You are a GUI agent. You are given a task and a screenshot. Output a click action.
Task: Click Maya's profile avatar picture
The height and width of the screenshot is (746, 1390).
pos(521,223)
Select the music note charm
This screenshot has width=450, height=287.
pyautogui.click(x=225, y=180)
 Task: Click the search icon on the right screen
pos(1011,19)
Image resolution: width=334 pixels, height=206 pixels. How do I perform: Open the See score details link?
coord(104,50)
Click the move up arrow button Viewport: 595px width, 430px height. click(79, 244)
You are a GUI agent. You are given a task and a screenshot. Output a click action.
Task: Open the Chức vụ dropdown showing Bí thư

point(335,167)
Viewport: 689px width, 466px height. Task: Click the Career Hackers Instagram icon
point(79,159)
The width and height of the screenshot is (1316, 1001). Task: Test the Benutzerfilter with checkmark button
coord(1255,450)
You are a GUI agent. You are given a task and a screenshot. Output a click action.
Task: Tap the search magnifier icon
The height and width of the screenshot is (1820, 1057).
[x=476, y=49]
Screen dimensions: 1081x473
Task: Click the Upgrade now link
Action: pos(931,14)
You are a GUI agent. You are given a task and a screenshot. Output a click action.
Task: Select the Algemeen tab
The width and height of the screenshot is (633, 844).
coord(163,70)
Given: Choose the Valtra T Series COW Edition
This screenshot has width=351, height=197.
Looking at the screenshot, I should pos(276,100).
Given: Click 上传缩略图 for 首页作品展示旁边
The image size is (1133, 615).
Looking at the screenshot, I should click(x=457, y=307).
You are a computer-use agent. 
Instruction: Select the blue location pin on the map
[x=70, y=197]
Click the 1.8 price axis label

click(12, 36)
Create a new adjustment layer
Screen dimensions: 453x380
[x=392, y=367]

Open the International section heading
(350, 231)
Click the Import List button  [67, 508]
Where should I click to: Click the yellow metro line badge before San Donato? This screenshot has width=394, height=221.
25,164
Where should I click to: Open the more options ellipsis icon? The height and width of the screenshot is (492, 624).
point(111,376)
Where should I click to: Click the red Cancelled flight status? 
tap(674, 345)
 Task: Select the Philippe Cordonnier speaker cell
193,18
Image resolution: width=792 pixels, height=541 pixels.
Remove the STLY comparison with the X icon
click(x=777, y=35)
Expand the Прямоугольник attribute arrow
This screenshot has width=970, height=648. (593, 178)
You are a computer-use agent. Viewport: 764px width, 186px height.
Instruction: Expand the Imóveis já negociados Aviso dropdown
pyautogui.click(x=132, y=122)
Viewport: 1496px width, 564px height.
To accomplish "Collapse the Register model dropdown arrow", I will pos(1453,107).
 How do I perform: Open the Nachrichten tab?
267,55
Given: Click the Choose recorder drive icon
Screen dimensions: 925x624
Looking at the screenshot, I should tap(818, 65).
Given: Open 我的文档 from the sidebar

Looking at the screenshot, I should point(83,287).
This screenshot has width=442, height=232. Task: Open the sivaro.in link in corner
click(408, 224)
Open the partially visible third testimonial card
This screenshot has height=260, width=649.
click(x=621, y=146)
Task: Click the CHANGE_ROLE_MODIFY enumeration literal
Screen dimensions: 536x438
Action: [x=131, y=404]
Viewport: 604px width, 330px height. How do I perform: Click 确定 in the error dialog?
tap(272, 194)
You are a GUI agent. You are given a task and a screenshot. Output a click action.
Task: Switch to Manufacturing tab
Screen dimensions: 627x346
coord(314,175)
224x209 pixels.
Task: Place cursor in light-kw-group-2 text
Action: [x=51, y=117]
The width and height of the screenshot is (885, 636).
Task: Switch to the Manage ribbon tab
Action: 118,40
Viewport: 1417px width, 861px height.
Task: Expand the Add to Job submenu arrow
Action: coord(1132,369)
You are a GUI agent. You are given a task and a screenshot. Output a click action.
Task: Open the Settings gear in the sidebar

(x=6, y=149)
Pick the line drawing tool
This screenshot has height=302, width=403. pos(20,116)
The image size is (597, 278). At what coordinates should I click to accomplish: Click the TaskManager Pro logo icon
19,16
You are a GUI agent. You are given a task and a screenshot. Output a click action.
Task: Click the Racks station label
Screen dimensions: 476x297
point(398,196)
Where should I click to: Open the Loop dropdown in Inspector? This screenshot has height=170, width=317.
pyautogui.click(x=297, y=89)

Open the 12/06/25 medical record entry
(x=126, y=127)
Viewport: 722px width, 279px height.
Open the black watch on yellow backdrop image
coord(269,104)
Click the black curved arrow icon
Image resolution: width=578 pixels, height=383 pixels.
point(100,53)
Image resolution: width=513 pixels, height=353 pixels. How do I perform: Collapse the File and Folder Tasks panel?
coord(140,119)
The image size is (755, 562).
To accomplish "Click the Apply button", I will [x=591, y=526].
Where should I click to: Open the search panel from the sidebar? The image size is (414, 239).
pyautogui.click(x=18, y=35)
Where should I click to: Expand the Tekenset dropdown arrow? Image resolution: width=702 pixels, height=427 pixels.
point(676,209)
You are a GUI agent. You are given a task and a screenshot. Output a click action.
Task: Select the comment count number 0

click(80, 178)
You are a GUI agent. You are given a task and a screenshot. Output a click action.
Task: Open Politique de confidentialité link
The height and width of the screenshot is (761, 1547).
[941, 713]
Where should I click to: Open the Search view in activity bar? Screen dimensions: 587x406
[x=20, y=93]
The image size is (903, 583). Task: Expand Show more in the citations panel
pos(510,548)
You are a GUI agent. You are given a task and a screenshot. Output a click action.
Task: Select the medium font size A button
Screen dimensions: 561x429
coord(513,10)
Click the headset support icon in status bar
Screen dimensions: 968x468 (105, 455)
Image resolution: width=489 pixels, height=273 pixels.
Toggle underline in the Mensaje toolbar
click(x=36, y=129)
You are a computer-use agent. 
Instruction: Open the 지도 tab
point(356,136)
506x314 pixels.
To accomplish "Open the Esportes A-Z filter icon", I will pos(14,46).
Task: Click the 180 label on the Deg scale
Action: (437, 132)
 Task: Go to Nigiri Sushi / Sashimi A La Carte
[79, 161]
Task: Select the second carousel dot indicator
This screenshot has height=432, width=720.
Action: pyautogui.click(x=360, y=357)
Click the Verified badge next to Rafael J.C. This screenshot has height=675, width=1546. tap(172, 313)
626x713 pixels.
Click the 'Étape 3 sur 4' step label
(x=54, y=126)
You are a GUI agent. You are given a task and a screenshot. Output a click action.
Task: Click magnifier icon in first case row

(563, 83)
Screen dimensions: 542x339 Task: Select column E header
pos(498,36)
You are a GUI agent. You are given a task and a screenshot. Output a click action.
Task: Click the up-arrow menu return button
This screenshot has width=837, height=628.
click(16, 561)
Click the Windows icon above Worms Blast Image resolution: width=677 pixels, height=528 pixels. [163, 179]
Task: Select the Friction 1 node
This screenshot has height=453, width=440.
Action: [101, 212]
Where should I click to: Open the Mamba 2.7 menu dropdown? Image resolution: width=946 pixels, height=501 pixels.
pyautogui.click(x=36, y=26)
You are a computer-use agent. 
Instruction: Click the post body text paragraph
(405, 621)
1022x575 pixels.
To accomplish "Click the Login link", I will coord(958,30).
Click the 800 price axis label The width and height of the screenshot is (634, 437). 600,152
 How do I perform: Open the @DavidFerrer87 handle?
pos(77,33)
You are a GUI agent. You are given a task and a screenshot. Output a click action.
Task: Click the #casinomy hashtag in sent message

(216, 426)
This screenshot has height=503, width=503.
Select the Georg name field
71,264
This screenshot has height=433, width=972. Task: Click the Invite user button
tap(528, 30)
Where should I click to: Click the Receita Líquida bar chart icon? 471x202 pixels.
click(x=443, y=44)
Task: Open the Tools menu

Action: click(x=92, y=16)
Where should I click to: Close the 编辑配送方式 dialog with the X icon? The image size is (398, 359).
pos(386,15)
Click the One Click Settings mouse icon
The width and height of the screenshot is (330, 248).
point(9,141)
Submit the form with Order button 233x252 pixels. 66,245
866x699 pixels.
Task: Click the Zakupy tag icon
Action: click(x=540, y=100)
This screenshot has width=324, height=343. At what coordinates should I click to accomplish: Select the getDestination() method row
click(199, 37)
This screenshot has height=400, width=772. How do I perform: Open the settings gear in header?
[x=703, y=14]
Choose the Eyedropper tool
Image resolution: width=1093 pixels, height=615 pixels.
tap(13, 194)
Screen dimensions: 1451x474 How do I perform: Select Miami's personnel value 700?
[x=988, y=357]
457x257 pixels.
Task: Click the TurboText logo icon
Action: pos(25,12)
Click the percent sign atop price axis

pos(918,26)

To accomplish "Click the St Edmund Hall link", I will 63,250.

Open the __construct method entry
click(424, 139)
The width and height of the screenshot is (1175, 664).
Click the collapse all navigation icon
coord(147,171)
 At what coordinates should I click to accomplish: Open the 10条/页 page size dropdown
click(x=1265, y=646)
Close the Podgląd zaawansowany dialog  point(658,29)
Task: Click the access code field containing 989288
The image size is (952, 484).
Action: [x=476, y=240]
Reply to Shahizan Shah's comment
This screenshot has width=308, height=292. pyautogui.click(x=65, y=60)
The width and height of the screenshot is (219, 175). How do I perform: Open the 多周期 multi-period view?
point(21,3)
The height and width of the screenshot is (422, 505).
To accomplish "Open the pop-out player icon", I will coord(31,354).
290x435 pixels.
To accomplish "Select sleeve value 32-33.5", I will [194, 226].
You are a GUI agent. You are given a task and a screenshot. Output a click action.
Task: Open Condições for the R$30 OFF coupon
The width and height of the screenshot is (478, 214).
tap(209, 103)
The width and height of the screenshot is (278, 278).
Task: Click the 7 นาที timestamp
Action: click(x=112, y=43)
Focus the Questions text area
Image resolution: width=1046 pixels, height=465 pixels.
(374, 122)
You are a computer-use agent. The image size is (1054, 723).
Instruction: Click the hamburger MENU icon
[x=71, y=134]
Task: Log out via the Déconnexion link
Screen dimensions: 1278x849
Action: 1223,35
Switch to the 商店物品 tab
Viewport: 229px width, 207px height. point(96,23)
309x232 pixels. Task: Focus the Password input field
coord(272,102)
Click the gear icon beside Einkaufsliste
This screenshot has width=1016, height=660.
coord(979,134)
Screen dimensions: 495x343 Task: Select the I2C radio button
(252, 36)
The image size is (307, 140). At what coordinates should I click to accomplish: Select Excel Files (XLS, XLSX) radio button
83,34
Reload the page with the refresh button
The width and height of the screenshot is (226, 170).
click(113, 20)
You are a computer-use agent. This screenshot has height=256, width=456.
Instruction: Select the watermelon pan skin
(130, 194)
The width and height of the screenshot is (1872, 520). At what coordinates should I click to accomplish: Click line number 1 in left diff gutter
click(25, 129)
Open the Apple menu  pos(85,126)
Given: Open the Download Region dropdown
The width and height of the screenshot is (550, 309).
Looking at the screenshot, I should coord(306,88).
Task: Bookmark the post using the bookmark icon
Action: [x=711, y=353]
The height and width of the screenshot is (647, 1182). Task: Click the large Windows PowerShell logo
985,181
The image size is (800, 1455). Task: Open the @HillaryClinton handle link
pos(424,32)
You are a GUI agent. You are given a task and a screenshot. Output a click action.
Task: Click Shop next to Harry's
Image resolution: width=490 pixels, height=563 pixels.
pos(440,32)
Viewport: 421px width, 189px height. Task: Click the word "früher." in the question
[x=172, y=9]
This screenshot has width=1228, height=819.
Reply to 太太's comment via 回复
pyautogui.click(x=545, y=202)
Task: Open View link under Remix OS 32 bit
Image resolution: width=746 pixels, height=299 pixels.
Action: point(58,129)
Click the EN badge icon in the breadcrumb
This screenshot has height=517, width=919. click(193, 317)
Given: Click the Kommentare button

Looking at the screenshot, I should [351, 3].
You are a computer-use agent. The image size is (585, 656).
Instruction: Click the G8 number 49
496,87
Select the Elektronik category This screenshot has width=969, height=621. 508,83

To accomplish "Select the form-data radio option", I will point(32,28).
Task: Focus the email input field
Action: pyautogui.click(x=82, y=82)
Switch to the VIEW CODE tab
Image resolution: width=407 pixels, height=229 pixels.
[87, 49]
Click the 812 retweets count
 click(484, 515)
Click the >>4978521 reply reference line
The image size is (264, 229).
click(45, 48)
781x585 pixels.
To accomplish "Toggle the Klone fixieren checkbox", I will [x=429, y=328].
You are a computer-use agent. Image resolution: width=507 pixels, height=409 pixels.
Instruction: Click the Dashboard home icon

+===+

Your objective: Within the listing above, the range opens at the line with "Click the 1.8 price axis label" and closes at the line with "Viewport: 1496px width, 564px height.". Reproduce exactly the lines of that range, including both ends.

Completed task:
Click the 1.8 price axis label

click(12, 36)
Create a new adjustment layer
Screen dimensions: 453x380
[x=392, y=367]

Open the International section heading
(350, 231)
Click the Import List button  [67, 508]
Where should I click to: Click the yellow metro line badge before San Donato? This screenshot has width=394, height=221.
25,164
Where should I click to: Open the more options ellipsis icon? The height and width of the screenshot is (492, 624).
point(111,376)
Where should I click to: Click the red Cancelled flight status? 
tap(674, 345)
 Task: Select the Philippe Cordonnier speaker cell
193,18
Image resolution: width=792 pixels, height=541 pixels.
Remove the STLY comparison with the X icon
click(x=777, y=35)
Expand the Прямоугольник attribute arrow
This screenshot has width=970, height=648. (593, 178)
You are a computer-use agent. Viewport: 764px width, 186px height.
Instruction: Expand the Imóveis já negociados Aviso dropdown
pyautogui.click(x=132, y=122)
Viewport: 1496px width, 564px height.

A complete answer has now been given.